By Karen Gaudette, The Associated Press
Monday June 10, 2002

OAKLAND – A four-year-old girl suffered head injuries after falling from a whirling ride at Vallejo’s Six Flags Marine World — the second parkgoer to tumble from the “Starfish” in as many years. The accident comes at a time when lawmakers are calling for tougher restrictions on amusement park rides. 

The girl, whom authorities would not identify, was in serious condition Sunday and was undergoing treatment at Children’s Hospital Oakland, said Vanya Rainova, a hospital spokeswoman. Jeff Jouett, a spokesman for the park, said all safety equipment was working properly. 

Recent deaths and mishaps around the country have prompted parents, lawmakers and federal officials to call for improved safety in the $9.6 billion amusement park industry. U.S. Consumer Product Safety Commission statistics show the number of amusement park-related injuries treated in emergency rooms steadily climbed from about 7,000 in 1993 to roughly 10,500 in 2000. 

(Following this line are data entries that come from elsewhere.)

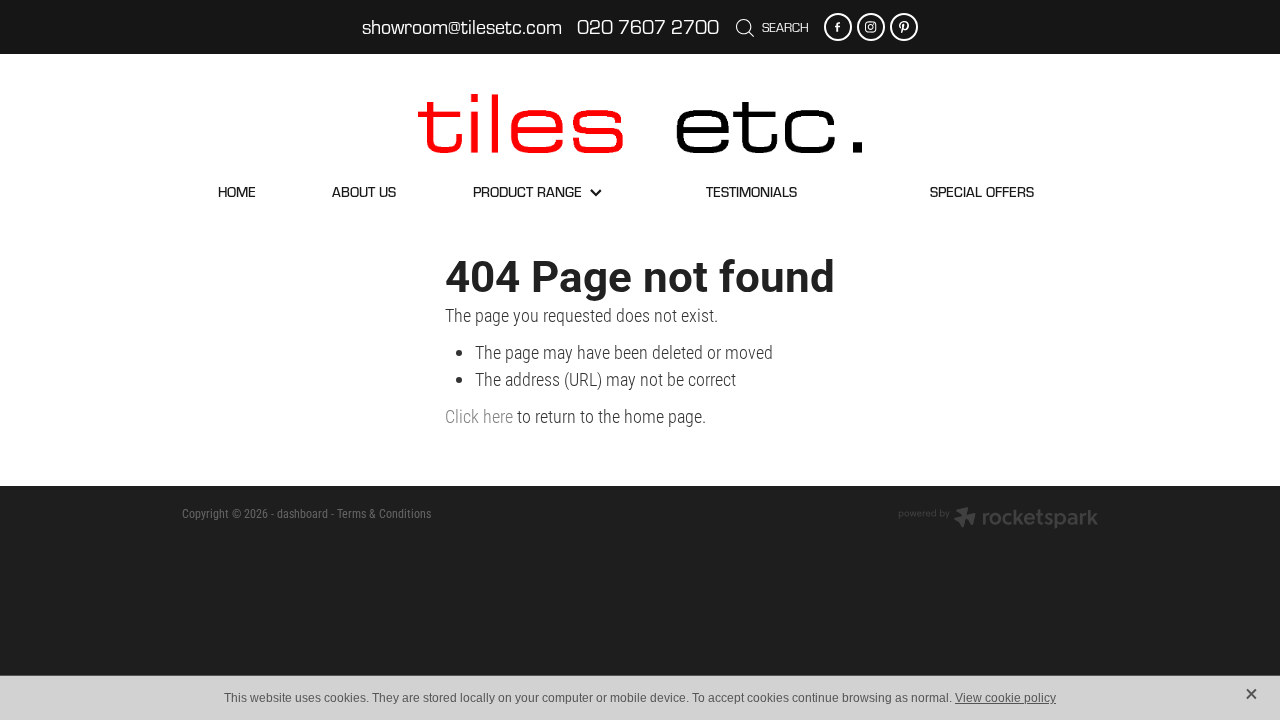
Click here (479, 416)
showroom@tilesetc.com (462, 26)
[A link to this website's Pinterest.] (904, 27)
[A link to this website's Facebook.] (838, 27)
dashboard (302, 513)
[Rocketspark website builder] (998, 519)
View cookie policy (1005, 698)
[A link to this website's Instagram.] (871, 27)
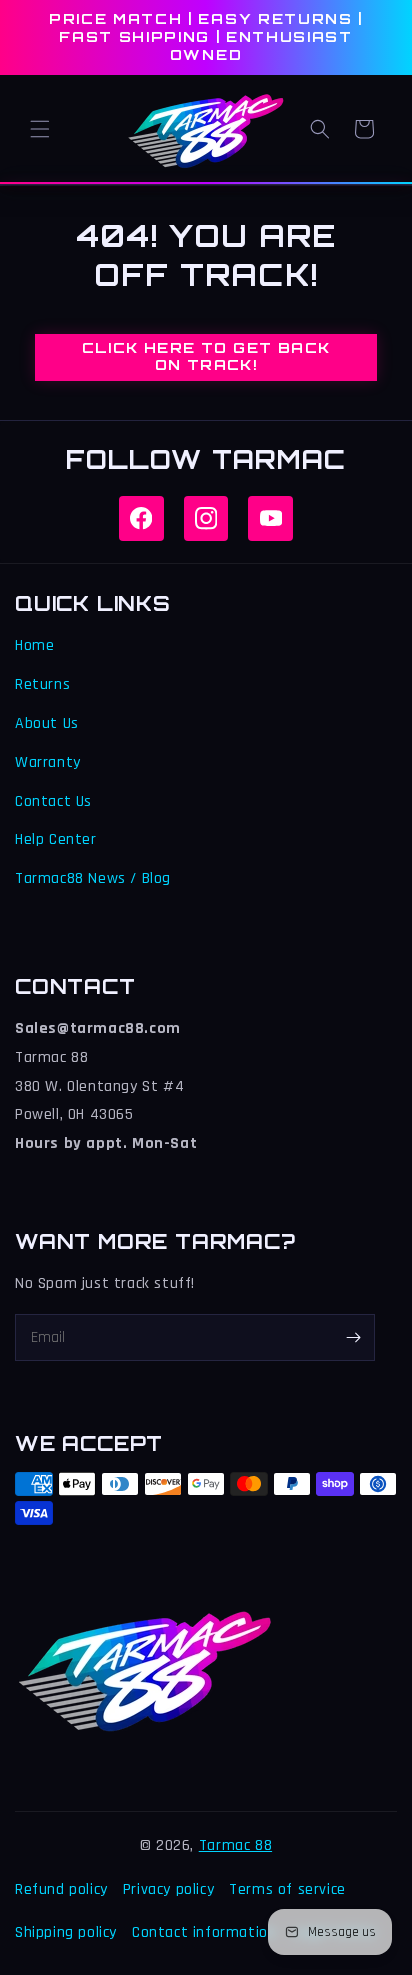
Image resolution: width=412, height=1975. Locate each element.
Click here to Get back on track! (206, 356)
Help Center (56, 839)
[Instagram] (206, 518)
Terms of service (287, 1889)
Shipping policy (66, 1932)
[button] (40, 129)
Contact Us (53, 801)
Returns (42, 684)
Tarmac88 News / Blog (93, 878)
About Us (47, 723)
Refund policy (61, 1889)
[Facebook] (141, 518)
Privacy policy (168, 1889)
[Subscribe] (353, 1337)
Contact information (204, 1932)
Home (34, 645)
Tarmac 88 (235, 1845)
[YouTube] (270, 518)
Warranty (48, 762)
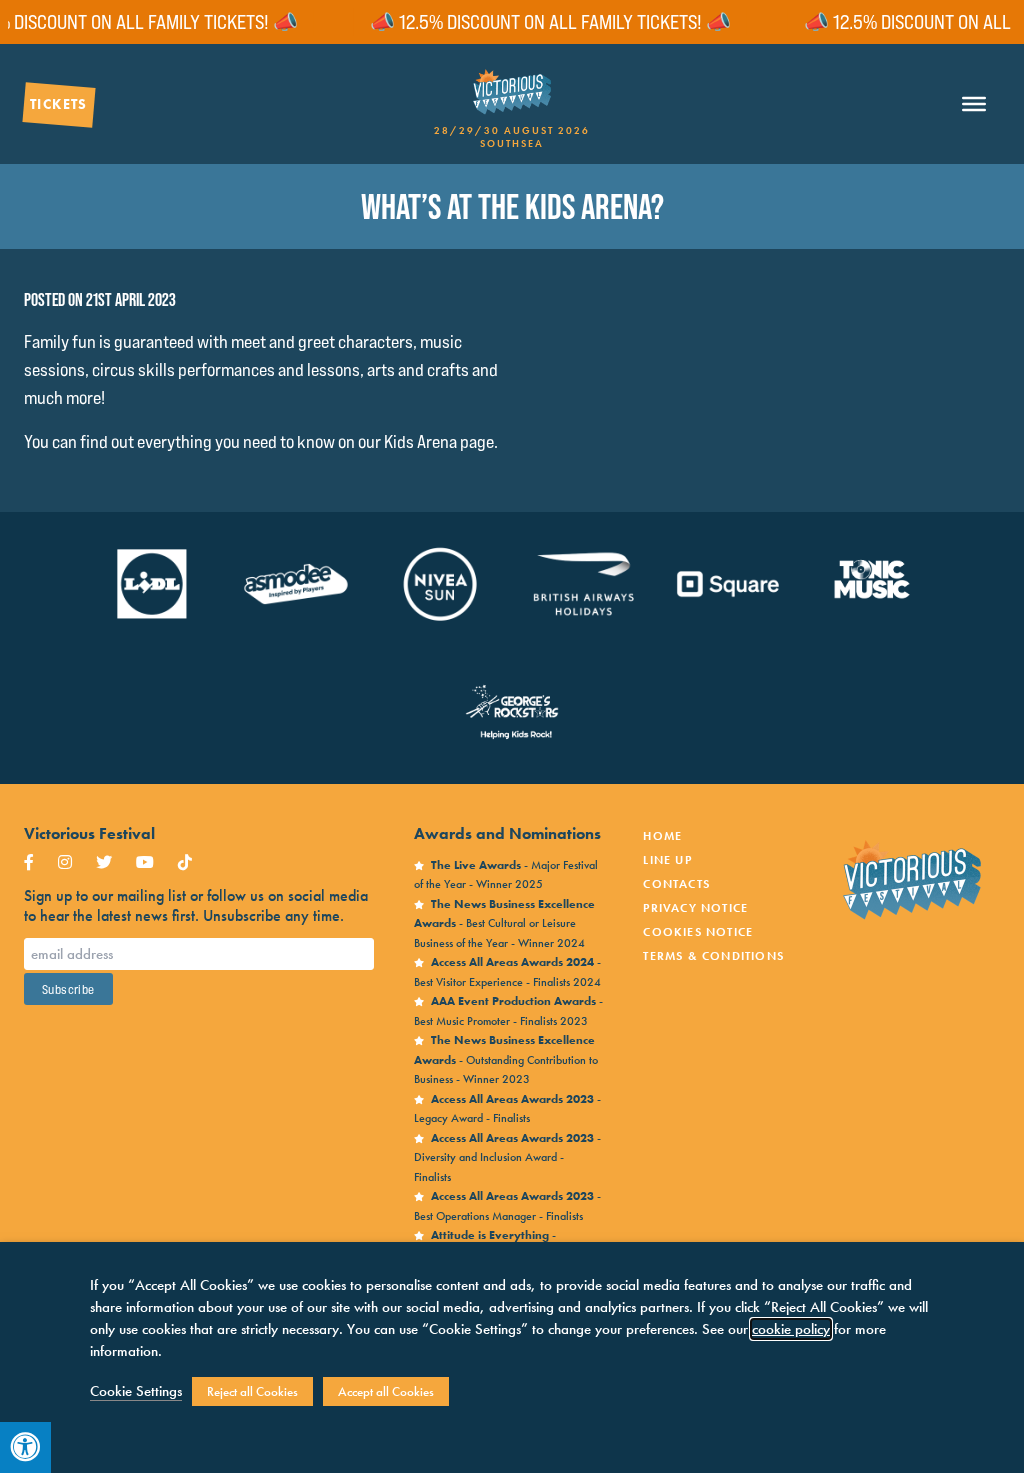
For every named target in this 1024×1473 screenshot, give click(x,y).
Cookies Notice (698, 932)
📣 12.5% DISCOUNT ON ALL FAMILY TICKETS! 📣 (528, 22)
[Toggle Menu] (974, 104)
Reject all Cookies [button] (252, 1391)
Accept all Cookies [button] (386, 1391)
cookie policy (791, 1329)
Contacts (676, 884)
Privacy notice (695, 908)
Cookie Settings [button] (136, 1391)
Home (662, 836)
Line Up (667, 860)
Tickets (59, 104)
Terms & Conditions (713, 956)
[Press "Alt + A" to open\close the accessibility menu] (25, 1447)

Industry analysts say consumers are demanding faster, more exciting rides, which operators increasingly outfit with computerized safety restraints. Despite high-rise drops and roller coasters that top 100 mph, The International Association of Amusement Parks and Attractions, a trade group, claims on its Web site that amusement rides remain among the safest recreational activities and disputes that rides have caused brain injuries. 

“Visiting a theme park today is far safer than bicycling, swimming, skiing, playing soccer and dozens of other recreational activities,” a statement said. 

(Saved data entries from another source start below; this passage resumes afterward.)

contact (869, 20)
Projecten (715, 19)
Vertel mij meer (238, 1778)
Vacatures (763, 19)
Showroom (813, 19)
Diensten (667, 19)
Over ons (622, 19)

All safety equipment was working Saturday, said Jeff Jouett, the park’s spokesman. The injured girl fell despite a pair of locked lap bars, and her mother still was locked in the ride after her daughter’s fall, he said. The girl exceeded the ride’s height requirement, posted at the entrance. And the ride is electronically programmed — as are many around the country — to stop if any restraints come unlocked. 

“We just don’t know at this point how the child got out of the ride,” Jouett said, adding the ride will be closed awaiting a safety inspection by the state Occupational Safety and Health Administration. 

The incident was not the first at the Starfish, which Jouett described as a “moderate” ride that reaches heights of 12 feet and is frequented by families. A 41-year-old woman received minor injuries after falling from the ride last May, which prompted the park to add a second lap bar restraint, Jouett said. The woman has sued the park and the ride’s manufacturer, Chance Rides, Inc. of Kansas, he said. 

Last September, a 42-year-old woman died of a brain hemorrhage after riding the park’s spinning tea cup attraction. However, no autopsy was performed and state officials said there was no medical evidence to show the ride contributed to her death. Also five roller coaster riders sued the park last year after a ride malfunctioned, leaving them stuck nearly upside down for four hours in triple digit heat. 

The park has defended its safety record, saying it is among the nation’s best.